*Exercise objective*: From the entries below, output the line with "The image size is (1379, 868)." and each following line up to and including the line with "Given: Click the blue Add style button", exactly as written.
** Materials provided follows **
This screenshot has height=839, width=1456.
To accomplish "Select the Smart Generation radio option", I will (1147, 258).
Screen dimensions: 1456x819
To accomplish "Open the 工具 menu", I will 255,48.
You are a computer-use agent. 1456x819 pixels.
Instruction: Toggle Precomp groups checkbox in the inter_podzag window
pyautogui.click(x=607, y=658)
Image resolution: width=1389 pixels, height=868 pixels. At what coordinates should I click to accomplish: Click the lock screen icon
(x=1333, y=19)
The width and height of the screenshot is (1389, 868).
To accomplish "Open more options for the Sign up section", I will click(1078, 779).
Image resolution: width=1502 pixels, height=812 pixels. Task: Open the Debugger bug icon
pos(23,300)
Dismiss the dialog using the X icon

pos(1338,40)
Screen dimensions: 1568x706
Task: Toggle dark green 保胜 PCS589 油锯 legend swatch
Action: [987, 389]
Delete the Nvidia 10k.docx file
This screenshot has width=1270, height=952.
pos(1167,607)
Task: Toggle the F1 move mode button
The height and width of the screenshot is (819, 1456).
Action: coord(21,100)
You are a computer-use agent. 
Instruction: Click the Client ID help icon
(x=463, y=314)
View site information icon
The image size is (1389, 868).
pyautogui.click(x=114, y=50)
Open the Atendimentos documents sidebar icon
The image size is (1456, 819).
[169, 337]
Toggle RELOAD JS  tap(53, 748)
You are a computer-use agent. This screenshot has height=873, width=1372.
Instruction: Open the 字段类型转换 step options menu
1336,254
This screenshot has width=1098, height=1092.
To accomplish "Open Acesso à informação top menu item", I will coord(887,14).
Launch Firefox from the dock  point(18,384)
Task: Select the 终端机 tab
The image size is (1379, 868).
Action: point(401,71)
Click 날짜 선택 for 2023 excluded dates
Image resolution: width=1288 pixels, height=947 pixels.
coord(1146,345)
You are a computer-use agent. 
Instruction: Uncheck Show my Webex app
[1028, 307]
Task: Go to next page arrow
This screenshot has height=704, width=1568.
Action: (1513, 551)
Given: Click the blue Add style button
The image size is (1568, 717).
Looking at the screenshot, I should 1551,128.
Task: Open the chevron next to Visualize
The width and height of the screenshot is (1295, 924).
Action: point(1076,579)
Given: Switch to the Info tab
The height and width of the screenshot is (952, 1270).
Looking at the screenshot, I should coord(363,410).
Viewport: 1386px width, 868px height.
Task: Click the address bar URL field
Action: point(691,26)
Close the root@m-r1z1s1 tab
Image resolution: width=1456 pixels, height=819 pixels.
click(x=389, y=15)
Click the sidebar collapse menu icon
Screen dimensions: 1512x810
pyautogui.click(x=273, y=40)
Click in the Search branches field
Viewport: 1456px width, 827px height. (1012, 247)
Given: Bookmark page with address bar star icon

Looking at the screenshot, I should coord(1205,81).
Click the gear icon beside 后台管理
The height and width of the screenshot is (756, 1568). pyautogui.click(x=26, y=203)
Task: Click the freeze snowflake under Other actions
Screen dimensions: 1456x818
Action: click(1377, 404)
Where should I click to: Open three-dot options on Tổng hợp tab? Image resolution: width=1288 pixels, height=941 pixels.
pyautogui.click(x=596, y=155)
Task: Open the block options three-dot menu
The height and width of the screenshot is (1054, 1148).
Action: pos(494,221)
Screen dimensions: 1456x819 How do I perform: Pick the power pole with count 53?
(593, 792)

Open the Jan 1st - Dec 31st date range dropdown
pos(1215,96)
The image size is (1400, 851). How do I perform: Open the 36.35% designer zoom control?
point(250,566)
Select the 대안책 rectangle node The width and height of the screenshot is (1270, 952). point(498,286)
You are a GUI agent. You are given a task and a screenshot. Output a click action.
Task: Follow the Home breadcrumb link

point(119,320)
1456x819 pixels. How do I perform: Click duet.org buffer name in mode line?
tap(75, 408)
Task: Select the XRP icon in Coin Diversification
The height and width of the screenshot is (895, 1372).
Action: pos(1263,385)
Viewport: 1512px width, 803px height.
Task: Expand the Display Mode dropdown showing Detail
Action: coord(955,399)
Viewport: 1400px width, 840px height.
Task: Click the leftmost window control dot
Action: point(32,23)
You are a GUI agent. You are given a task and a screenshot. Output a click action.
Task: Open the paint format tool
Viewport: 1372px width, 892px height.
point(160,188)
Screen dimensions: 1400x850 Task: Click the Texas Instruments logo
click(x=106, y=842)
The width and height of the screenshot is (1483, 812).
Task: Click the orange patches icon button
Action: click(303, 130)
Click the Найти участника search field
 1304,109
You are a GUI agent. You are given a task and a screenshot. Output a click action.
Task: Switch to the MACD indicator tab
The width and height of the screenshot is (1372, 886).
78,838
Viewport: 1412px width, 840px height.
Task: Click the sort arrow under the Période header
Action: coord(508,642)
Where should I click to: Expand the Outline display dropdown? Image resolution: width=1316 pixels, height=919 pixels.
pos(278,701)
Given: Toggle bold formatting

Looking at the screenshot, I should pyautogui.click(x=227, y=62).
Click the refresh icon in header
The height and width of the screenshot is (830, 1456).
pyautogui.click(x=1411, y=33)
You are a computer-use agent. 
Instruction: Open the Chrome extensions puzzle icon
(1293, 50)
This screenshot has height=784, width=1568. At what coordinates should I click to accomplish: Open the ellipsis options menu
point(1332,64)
** End of Materials provided **
*Exercise output*:
The image size is (1379, 868).
Action: point(401,71)
Click 날짜 선택 for 2023 excluded dates
Image resolution: width=1288 pixels, height=947 pixels.
coord(1146,345)
You are a computer-use agent. 
Instruction: Uncheck Show my Webex app
[1028, 307]
Task: Go to next page arrow
This screenshot has height=704, width=1568.
Action: (1513, 551)
Given: Click the blue Add style button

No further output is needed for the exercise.